A Rafale fighter jet: Targeting IS with air strikes will do nothing to weaken Assad's regime (photo: Arnaud Gaillard CC-BY-SA-1.0)With Royal Air Force Tornados and Typhoons finally taking to the Syrian skies alongside French Mirages and Rafales, and President Obama addressing the nation on America’s role in the fight against Islamic State, you might be misled into believing that the cavalry is finally coming. It is not. When it comes to the Levant, the West will continue to sit on the fence. There will be no dramatic reassessment of its Syria policy; there will be no acknowledgement that Iraq is no longer a state; and there will be no game-changing commitment to supply Kurdish forces in northern Iraq with a qualitative edge in their fight against IS.
Nothing, then, is changing on the ground to dramatically alter the picture in Syria and Iraq.
First, French and British aircraft targeting IS will do nothing to weaken Bashar al-Assad’s regime. The September offensive launched by Assad’s loyalist forces, with the fresh infusion of troops, weapons, and air cover provided by the Lebanese Hezbollah, Iran’s proxy, and Russia’s deployment in the Latakia coastal region, has blunted the rebels’ offensive against the regime. Russia is busy pounding anti-Assad groups and, although the joint Russian-Syrian-Iranian advance on Aleppo has not been as smooth and fast as expected, the regime has regained ground and breathing space. With the help of Russia and Iran, Assad’s systematic campaign of ethnic cleansing in the Sunni heartland continues apace, with Russian steel now pairing up with the regime’s barrel bombing in the random targeting of civilians and the consequent exodus of refugees toward safer shores.
Second, no Western government intends to deploy troops against IS, save for a handful of special forces and military advisers whose role is not to engage in combat. Obama’s insistence on not returning American troops to Mesopotamia is an article of faith that undermines his rhetorical commitment to defeating IS. His vision is predicated on the mistaken belief that an air campaign will suffice to achieve the objective of defeating IS while avoiding Western casualties or, worse, stoking the flames of Islamic extremism. Belief in the effectiveness of air campaigns harks back to the 1991 Desert Storm operation to liberate Kuwait from Saddam Hussein and the 1999 Operation Allied Force in Kosovo. In Kuwait, the six-week-long pounding of Iraqi defences paved the way for a smooth 100-hour ground force operation that met little resistance. In Kosovo, the air campaign softened Serbian resistance even more, dispensing with the need for a military invasion.

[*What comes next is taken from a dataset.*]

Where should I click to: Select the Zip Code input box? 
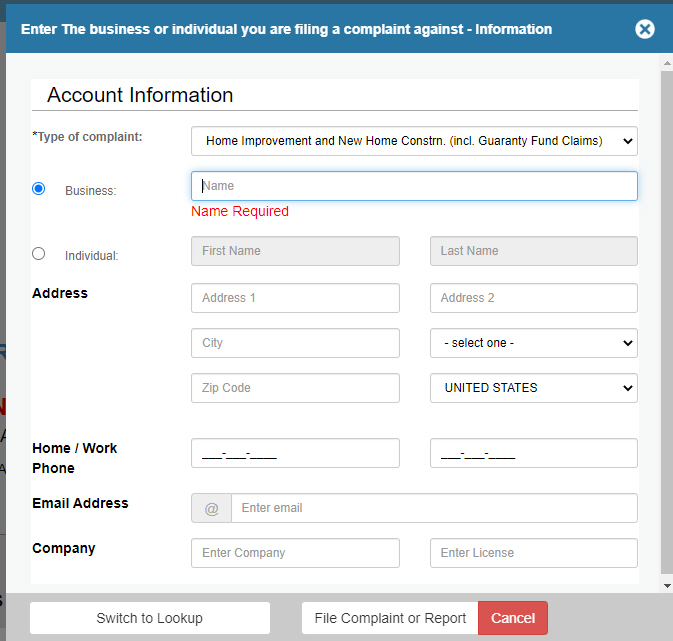295,388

Yet Obama, like France’s President François Hollande and British Prime Minister David Cameron, should know from their countries’ intervention in Libya that air campaigns do not necessarily deliver decisive results, let alone the post-conflict order that such military operations aspire to achieve when they are launched. After all, IS has been the target of thousands of air strikes since it captured Mosul in June 2014. Yet there is no sign of IS folding; or of a loss of appeal to foreign recruits; or of its military being degraded; or of any difficulty in obtaining financial resources to sustain itself.